Items listed in a dataset:

>>>

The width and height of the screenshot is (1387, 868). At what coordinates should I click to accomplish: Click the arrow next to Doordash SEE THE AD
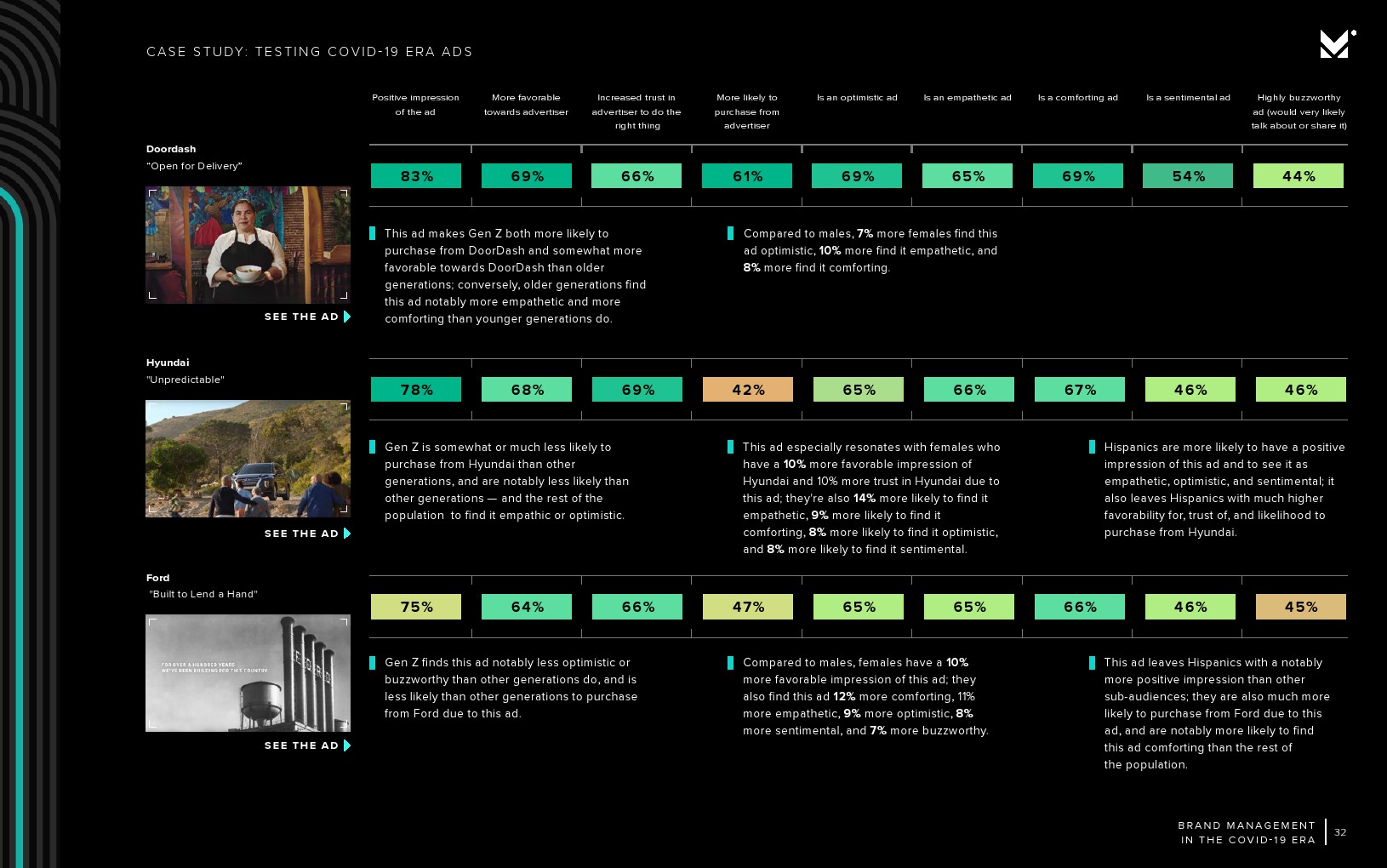point(347,317)
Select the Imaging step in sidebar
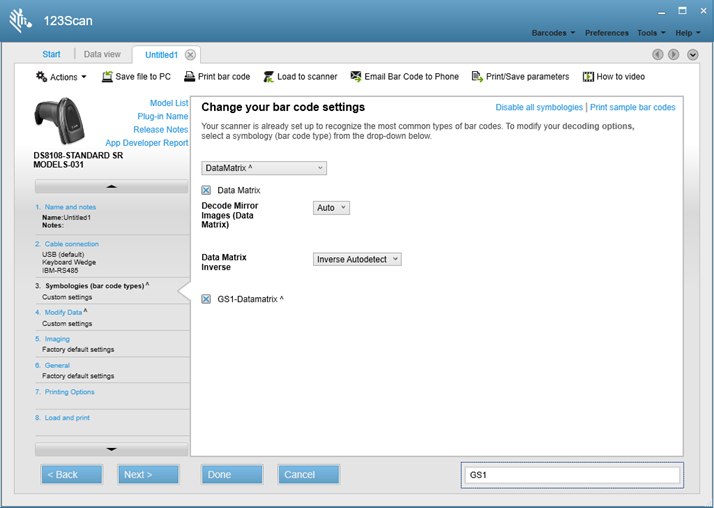 coord(57,339)
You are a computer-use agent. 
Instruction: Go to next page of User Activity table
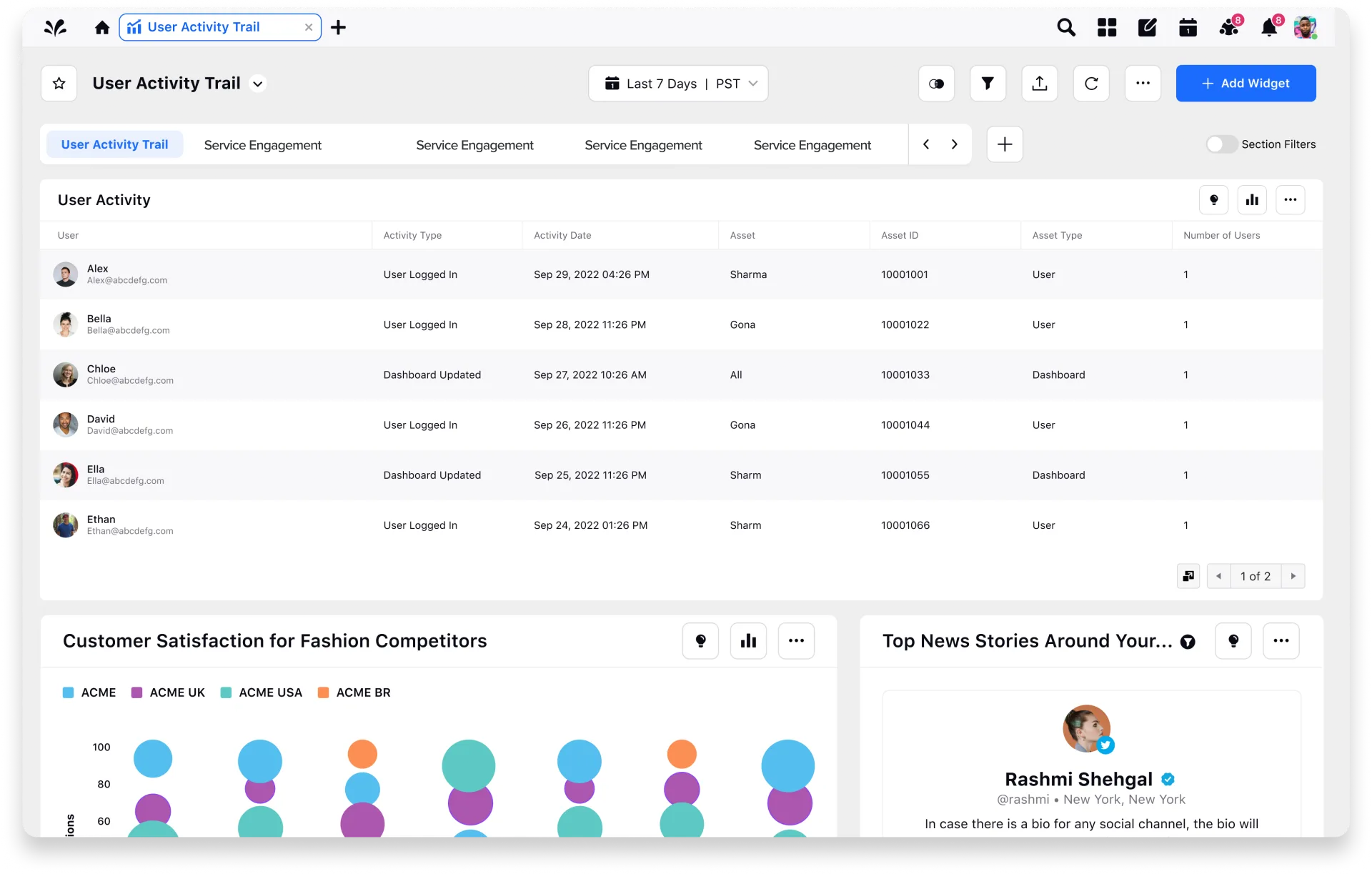[1293, 576]

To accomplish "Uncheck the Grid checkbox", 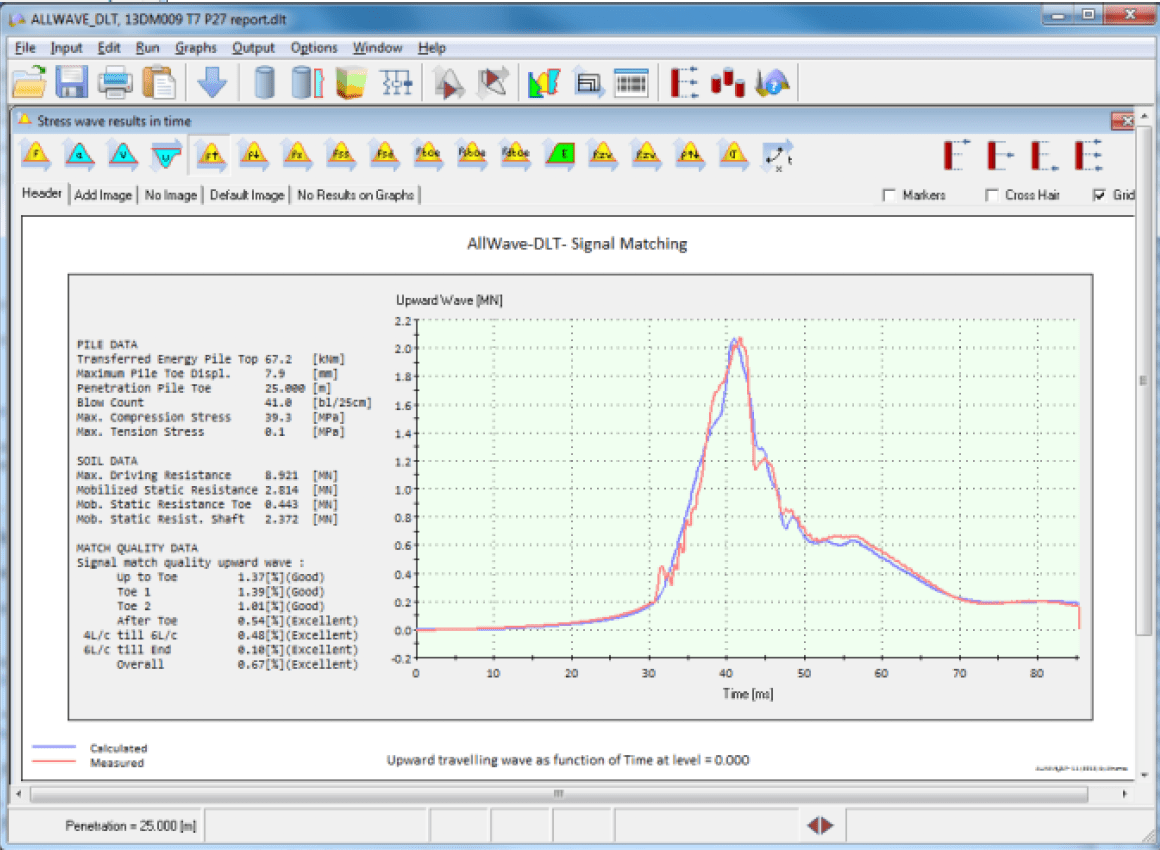I will click(1100, 195).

<<<

### Aim of the exercise
Can you give the data again from its first line through the line containing "[1293, 576]", replacing "User Activity" with "Billing History" and leaving everything else as it is? Leave the pictures out.

### Response to this exercise
The width and height of the screenshot is (1387, 868). At what coordinates should I click to accomplish: Click the arrow next to Doordash SEE THE AD
point(347,317)
Select the Imaging step in sidebar
 coord(57,339)
You are a computer-use agent. 
Instruction: Go to next page of Billing History table
[1293, 576]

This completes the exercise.